Re: dataset semantics

Pat,

Firstly I'd like to say that I greatly value your contributions and
have learned a lot from reading what you have written. It would be a
significant loss to the working group and the wider community were you
to leave. I would hope that the unpleasant tone of some of the recent
messages can be attributed to what happens too often with email when
people type too quickly without thinking how it will come across.

On Wed, 21 Dec 2011 00:27:51 -0600, Pat Hayes <phayes@ihmc.us> said:


    phayes> Taken to an extreme, this amounts to the claim
    phayes> that each IRI has a whole spectrum of meanings, determined
    phayes> by the graph in which it appears, and hence that every
    phayes> occurrence of it in a different graph is, in effect, a
    phayes> distinct IRI.  It is difficult to emphasise the extent to
    phayes> which this idea is wrong.

    >> As, according to you, this thing is independent of the context,
    >> we can stop making reasoners :)

    phayes> I can't even understand what this is supposed to mean, so
    phayes> I fail to follow your intended point.

Trying to unpick this. The examples from AZ hinge on using the
owl:sameAs predicate. In one sense sameAs has a very well defined
meaning in terms of the entailments that follow from using it. The
problem is that very often it is used in a different way (there have
been a couple of papers from Harry Halpin recently documenting this in
the wild).

So suppose we read ":phayes owl:sameAs 1" in AZ's example to mean,
"whatever is denoted by :phayes is similar enough for my purposes to
the number 1". The "for my purposes" is the context and is tied up in
the author's intention when writing the document. This ties into the
graph name inasmuch as the graph name is often used as a marker for
the context.

The first point is, thought of in this way, I think that the :phayes
part and whatever it denotes is stable. But this just shifts the
problem to the predicate because then owl:sameAs would have to be
allowed to denote different things in different contexts.

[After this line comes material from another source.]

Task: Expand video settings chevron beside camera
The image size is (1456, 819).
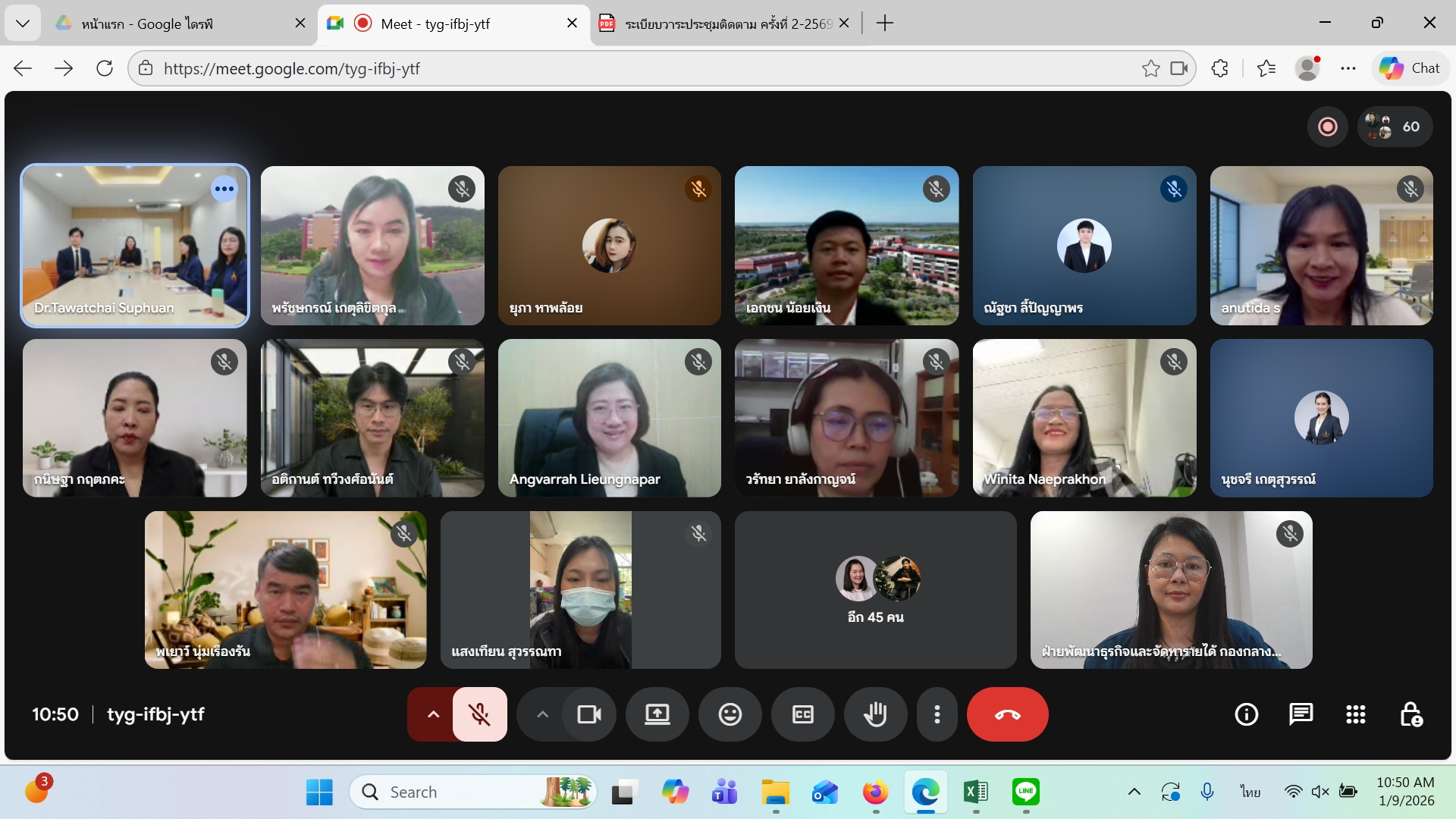Action: [542, 714]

Maybe one way to encode this context is to have a way of saying the
entailment regime that is intended to be used with a particular graph.
"This graph certified for use with OWL-DL", "You can safely use the
rules in foo.n3 on this graph", etc.. Graphs with compatible
entailment regimes might safely be combined, otherwise not.

We can say it is wrong to allow for URIs to have a spectrum of
meanings depending on the context. But then the barrier to authors
becomes very, perhaps unreasonably, high. We would be trying to force
them to write down exactly what they mean, to work out in advance all
the implications of what they have written, perhaps run their work
through a reasoner, debug the proofs to find the problem when they
find contradictions or nonsense statements coming out the other side.

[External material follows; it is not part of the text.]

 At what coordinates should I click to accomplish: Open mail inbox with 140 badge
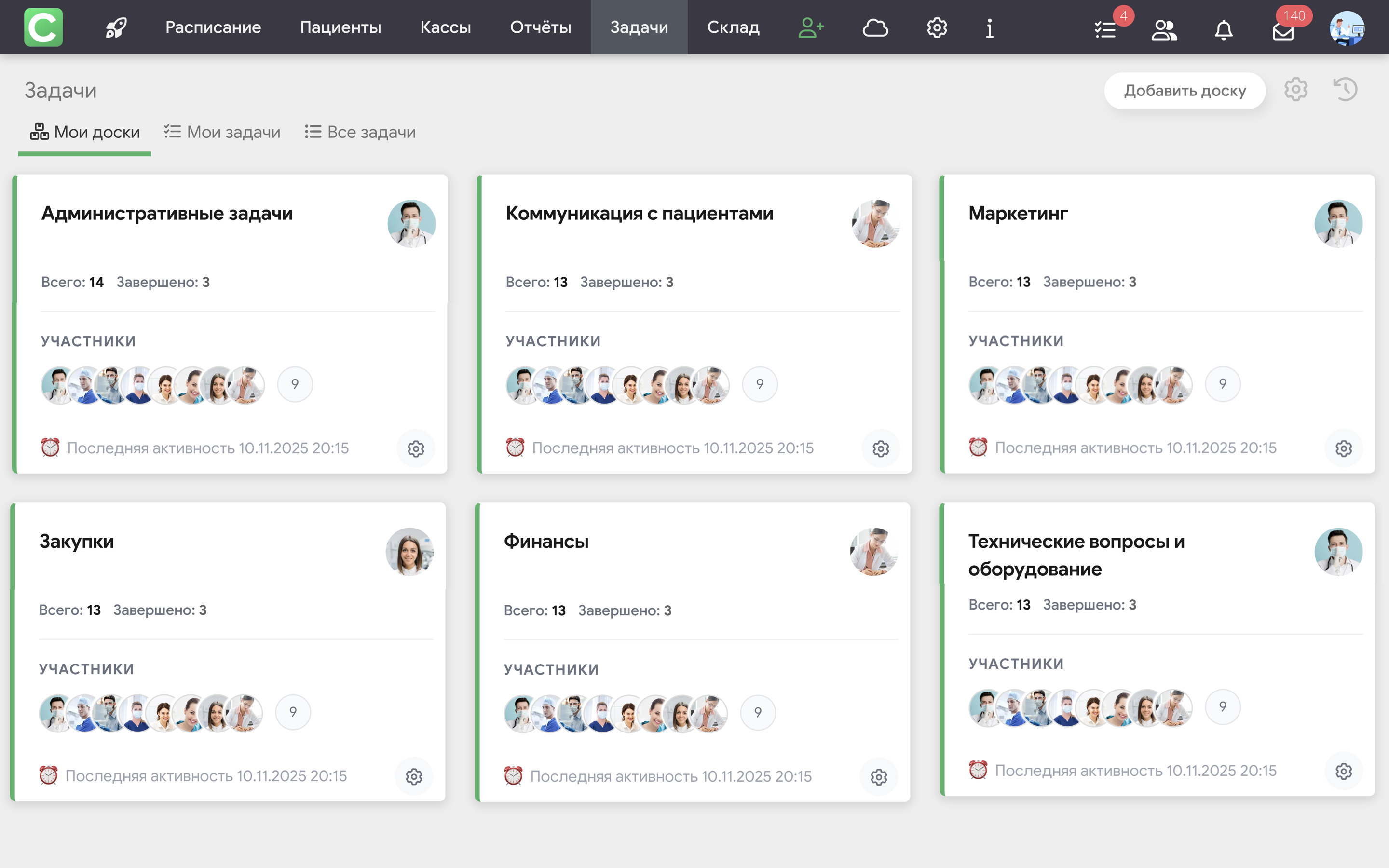(x=1283, y=31)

You could argue that this is a good thing, and people should do this
as a matter of course the same way people should at least check that
their software compiles before publishing it. But actually I suspect
this burden means people ought to avoid using vocabularies such as OWL
and even RDFS with well defined entailment rules and favour
underspecified ones that can be counted on not to send reasoners off
the deep end.

The utility of URIs in this case becomes at best a way to find some
documentation for humans to read and software for processing the data
hand-crafted and strongly tied to particular data patterns, full of
heuristics and kludges and special cases. RDF serialisations become an
interchange format, no longer particularly self-describing or coherent
but nevertheless far more useful than excel spreadsheets and word
documents because of the common interchange format and query language.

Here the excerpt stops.